人間は自分たちの死をコントロールできるのか、してよいのかどうか。
これがこの映画に通底する疑問である。
人が死を選ぶとき、それは本当に自分の意志だけで選んでいるのか?ほとんどの場合、それはNoと言わざるを得ない。スピノザや中動態の考え方を踏まえると、自分の意志だけでなにかを決定することはほぼありえないことは明白だ。周囲の環境や人から、なにかしらの影響を受けたり、原因があって、人は行動を決定する。死についても同様だ。
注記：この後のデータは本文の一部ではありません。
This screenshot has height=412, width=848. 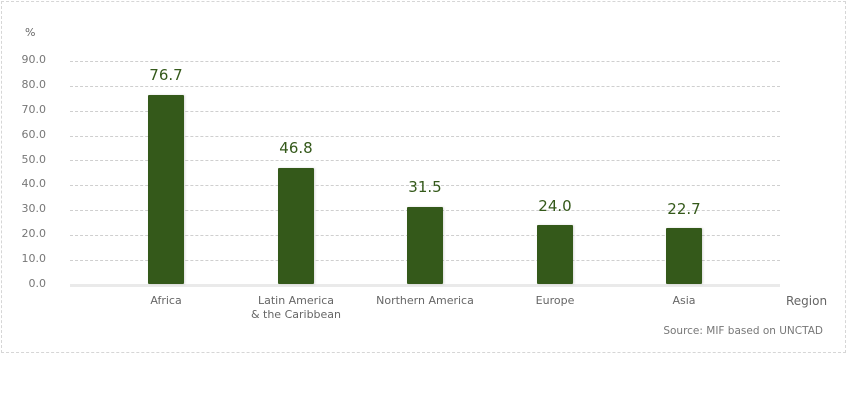 What do you see at coordinates (34, 60) in the screenshot?
I see `y-tick: 90.0` at bounding box center [34, 60].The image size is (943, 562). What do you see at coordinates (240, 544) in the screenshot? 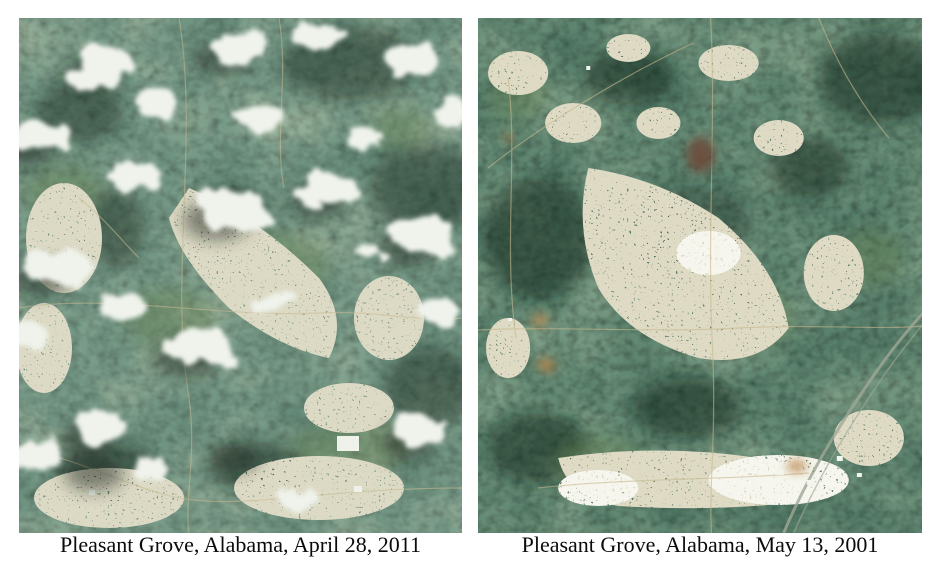
I see `caption-2011: Pleasant Grove, Alabama, April 28, 2011` at bounding box center [240, 544].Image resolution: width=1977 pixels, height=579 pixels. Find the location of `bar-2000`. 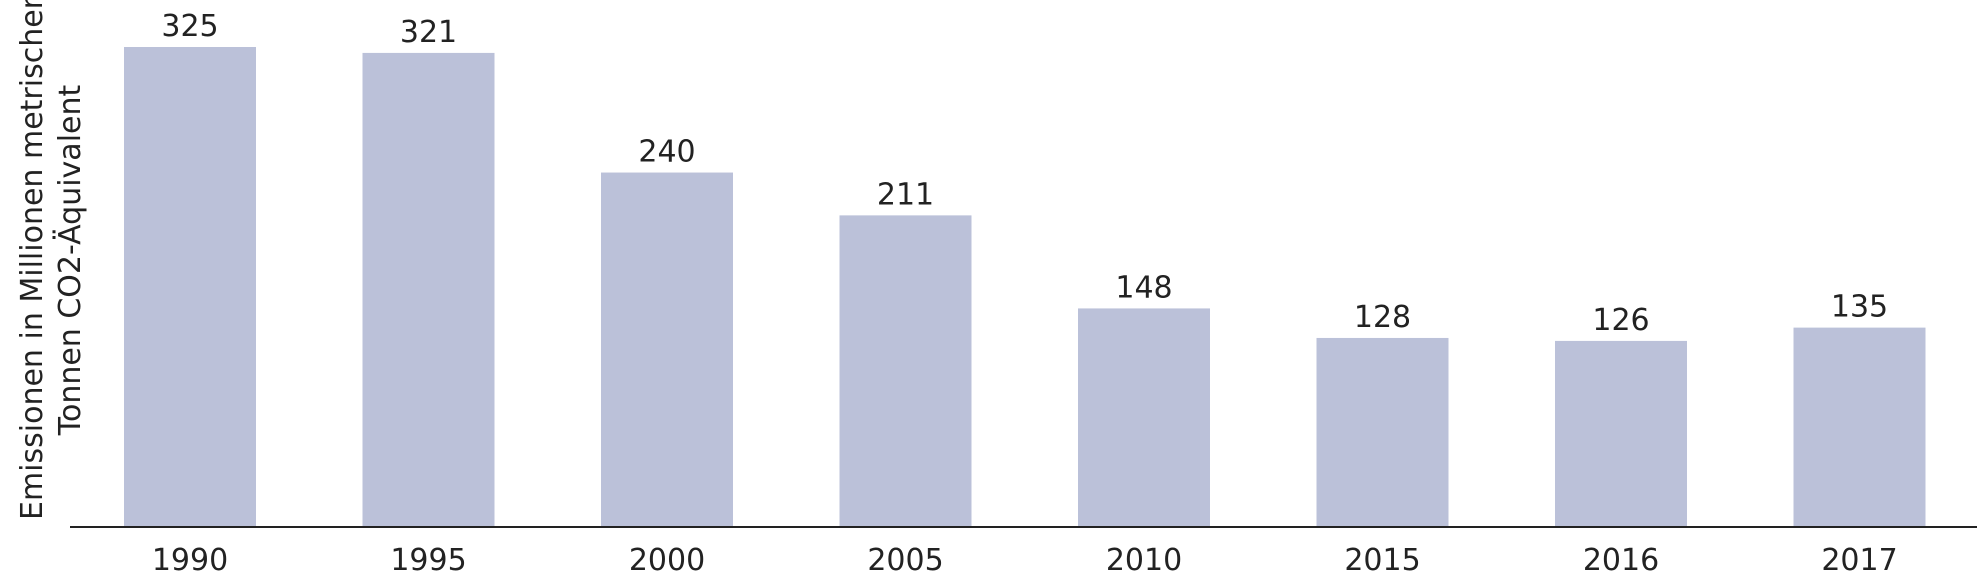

「早く死にたい」と思わせる社会的状況があって死を選ぶという行為が発生しており、そこで「ほんとうは生きたい」という欲望は損なわれていく。完全に周囲の環境から自由な意思決定はできない。そこに周囲からの「早く死んでほしい」という欲望、圧力があることを、この映画ははっきりと写し出す。
人は社会的動物であり、社会の中でしか生きられない。だから社会が自らの「死」を望んでいるなら、そこに逆らわずにしたがって、自分は死を選ぶ、そうして高齢者たちはPLAN75を選択する。社会のお荷物にならないために。
現在の医療におけるDNAR(Do Not Attempt Resuscitation 蘇生処置を行わないこと)からPLAN75までは地続きだ。高齢者が入院すると、必ず「延命処置は希望しますか?」と聞かれる。ここには暗に、「延命処置を行い助かったとしても、今までの自立した状態で生きることはできない。そうだとするなら、このまま亡くなったほうが医療者も患者も幸せなはずである」という考えが含まれている。実際、回復の見込みが乏しい高齢者に対する心臓マッサージや人工呼吸器管理は、医療者も苦しい思いをすることが多く、そうした不毛な行為を行いたくないという欲望が含まれている。その考え自体を否定することはできないが、現在の医療ではルーチンのように一律に確認することが横行しており、同意することが半ば強制的になっていることも否めない。同意することが医療者と患者お互いのためであるとしたら、それを少し早めて、命の危険が差し迫った状態より少し前に、まだ自分の意志を決められる段階で死を選択することも可能ではないか?という思考実験である本作は、あまりにリアルである。